Record extracts ::
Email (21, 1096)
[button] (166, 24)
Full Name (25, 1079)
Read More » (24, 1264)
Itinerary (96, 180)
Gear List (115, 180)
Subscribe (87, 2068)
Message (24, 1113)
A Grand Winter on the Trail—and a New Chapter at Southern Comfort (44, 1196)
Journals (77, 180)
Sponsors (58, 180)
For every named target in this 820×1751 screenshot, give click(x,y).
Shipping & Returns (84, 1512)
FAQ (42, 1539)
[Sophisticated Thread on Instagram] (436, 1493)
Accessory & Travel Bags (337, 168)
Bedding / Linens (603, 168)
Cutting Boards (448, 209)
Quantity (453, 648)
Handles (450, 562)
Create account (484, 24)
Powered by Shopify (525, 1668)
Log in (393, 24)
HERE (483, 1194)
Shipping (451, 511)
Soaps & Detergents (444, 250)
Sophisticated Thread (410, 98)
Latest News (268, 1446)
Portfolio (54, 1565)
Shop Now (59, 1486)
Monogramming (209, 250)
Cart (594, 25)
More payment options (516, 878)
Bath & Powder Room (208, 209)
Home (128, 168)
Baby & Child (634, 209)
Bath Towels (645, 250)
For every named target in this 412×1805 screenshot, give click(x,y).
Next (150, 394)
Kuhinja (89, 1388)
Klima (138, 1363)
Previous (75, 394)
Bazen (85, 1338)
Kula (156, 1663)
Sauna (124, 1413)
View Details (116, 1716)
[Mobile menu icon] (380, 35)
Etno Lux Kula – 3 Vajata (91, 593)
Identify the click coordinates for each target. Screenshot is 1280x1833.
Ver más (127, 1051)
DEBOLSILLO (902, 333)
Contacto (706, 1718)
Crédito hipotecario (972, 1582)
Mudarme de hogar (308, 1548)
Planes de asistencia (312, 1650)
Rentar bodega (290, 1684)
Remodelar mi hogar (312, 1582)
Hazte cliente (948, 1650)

What is needed :: Could you reproduce exactly the lines of the entries above, from the one with "Itinerary (96, 180)" through the one with "Handles (450, 562)", and nothing else?

Result for this task ::
Itinerary (96, 180)
Gear List (115, 180)
Subscribe (87, 2068)
Message (24, 1113)
A Grand Winter on the Trail—and a New Chapter at Southern Comfort (44, 1196)
Journals (77, 180)
Sponsors (58, 180)
For every named target in this 820×1751 screenshot, give click(x,y).
Shipping & Returns (84, 1512)
FAQ (42, 1539)
[Sophisticated Thread on Instagram] (436, 1493)
Accessory & Travel Bags (337, 168)
Bedding / Linens (603, 168)
Cutting Boards (448, 209)
Quantity (453, 648)
Handles (450, 562)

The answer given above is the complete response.